The cornerstone in Digital's Alpha PC strategy is the company's forthcoming 21164PC microprocessor, slated to ship this summer. For somewhere between $2,500 and $4,000, you'll get a system with at least 32MB of RAM, a 2GB hard drive, an 8X CD-ROM, NT Workstation 4.0, MS Office and an Alpha running at 400MHz to 533MHz. "We're not abandoning leading-edge technology or the workstation market," said product manager Philippa Jollie. "We're simply driving the cost of Alpha technology down."

These PCs will use a chip codesigned by Digital and Mitsubishi that is cheaper to build than other Alphas. The chip lacks level 2 cache, which can go on the motherboard instead. It also includes multimedia instructions that, like Intel's MMX, boost video and audio.
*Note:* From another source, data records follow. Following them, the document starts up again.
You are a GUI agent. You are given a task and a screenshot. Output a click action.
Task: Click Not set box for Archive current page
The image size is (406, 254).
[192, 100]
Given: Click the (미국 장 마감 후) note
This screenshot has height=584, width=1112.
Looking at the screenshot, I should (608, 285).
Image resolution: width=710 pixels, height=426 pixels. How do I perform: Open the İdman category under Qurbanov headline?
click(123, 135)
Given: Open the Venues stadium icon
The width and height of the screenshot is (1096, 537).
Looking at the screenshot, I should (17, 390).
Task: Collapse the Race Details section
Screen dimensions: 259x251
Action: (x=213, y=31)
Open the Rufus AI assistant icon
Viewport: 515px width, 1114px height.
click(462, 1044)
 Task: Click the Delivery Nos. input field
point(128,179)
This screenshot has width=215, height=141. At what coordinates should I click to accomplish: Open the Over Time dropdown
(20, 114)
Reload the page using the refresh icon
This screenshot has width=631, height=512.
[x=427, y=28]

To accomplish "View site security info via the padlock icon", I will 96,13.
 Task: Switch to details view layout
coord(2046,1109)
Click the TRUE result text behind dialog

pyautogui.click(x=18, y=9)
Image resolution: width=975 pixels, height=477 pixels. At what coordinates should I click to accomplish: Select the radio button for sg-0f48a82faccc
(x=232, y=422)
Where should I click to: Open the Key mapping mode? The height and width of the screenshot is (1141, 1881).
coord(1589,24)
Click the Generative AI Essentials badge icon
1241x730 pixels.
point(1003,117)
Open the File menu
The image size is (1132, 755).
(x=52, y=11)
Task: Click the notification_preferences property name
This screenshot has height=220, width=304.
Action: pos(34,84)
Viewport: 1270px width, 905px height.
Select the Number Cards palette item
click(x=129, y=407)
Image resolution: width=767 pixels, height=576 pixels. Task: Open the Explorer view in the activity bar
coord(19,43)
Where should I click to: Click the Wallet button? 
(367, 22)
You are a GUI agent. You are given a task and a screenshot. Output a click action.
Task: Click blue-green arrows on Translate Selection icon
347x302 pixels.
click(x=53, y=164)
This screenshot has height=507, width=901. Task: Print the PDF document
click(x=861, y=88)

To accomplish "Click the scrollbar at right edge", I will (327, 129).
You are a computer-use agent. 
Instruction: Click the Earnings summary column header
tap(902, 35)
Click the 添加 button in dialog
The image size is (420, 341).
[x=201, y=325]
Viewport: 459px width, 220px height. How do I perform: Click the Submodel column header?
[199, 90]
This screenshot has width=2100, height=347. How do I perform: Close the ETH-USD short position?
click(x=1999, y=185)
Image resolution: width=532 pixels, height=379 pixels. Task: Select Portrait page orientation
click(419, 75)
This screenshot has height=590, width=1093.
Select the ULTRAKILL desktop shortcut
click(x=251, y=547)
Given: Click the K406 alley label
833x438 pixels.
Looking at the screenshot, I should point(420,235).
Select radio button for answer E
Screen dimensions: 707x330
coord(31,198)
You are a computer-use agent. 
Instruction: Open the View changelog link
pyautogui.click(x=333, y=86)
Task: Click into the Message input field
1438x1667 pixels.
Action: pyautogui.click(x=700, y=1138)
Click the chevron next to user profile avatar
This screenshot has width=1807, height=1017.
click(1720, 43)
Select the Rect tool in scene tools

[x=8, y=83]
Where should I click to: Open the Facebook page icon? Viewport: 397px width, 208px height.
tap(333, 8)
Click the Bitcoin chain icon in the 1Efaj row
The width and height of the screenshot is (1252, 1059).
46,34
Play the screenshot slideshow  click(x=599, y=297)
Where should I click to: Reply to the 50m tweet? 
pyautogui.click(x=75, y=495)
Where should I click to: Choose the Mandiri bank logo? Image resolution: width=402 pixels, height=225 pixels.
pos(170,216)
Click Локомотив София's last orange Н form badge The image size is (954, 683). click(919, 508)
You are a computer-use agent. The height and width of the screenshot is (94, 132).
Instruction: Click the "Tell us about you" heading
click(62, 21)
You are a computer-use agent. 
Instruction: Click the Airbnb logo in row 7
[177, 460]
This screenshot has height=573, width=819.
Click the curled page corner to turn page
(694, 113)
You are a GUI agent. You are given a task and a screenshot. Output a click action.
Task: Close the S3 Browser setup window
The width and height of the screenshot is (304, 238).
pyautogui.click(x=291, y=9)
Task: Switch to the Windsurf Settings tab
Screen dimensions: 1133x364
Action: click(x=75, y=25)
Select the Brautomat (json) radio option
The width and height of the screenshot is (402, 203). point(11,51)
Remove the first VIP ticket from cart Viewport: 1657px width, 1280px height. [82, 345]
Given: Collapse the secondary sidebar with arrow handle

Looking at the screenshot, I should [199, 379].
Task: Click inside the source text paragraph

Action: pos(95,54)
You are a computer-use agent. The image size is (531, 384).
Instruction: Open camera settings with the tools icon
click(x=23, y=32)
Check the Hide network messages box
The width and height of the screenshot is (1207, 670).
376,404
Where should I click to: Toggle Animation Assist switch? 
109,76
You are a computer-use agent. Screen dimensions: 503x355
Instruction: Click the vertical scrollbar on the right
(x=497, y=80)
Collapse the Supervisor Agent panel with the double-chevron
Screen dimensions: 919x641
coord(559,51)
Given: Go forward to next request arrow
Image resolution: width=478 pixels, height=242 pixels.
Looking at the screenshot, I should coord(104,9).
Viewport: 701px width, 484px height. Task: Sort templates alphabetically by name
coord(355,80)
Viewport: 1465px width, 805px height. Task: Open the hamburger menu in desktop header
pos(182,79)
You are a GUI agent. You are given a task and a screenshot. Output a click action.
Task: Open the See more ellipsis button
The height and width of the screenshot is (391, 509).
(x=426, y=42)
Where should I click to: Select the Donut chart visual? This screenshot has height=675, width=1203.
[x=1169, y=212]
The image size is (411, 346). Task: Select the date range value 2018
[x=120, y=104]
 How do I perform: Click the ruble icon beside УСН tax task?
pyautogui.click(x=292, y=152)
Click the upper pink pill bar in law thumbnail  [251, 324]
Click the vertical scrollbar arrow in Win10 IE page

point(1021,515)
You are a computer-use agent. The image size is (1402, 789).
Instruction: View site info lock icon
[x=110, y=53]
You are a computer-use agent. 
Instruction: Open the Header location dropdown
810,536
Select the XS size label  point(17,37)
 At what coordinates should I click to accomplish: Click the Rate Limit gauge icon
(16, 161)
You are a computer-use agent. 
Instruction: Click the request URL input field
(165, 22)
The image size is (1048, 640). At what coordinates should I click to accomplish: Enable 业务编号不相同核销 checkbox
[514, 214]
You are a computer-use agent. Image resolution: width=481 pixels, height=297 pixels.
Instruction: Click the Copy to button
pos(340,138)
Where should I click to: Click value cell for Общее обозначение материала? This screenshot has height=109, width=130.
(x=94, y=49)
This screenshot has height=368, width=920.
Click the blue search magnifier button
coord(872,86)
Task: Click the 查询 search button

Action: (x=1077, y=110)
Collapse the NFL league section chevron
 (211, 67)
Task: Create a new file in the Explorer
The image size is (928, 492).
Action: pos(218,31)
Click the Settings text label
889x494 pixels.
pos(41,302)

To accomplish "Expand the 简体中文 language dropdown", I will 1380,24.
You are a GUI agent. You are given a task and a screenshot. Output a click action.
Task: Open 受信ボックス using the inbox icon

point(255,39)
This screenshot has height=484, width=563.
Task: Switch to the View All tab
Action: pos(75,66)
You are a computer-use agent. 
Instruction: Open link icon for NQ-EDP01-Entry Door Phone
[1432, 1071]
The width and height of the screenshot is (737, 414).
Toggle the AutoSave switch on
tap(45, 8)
Observers agree that Alpha shows technical promise, and it provides a welcome alternative to the Pentium Pro. Still, Alpha PCs won't be as ubiquitous as their Intel counterparts any time soon. Despite some great reviews, Alpha holds barely 5 percent of the NT market; Intel rules the rest.

However, Microsoft says it is "unequivocally committed" to NT on Alpha. By shipping Alpha PCs, Digital may finally be showing the same commitment to its own product.

Windows Magazine, May 1997, page 46.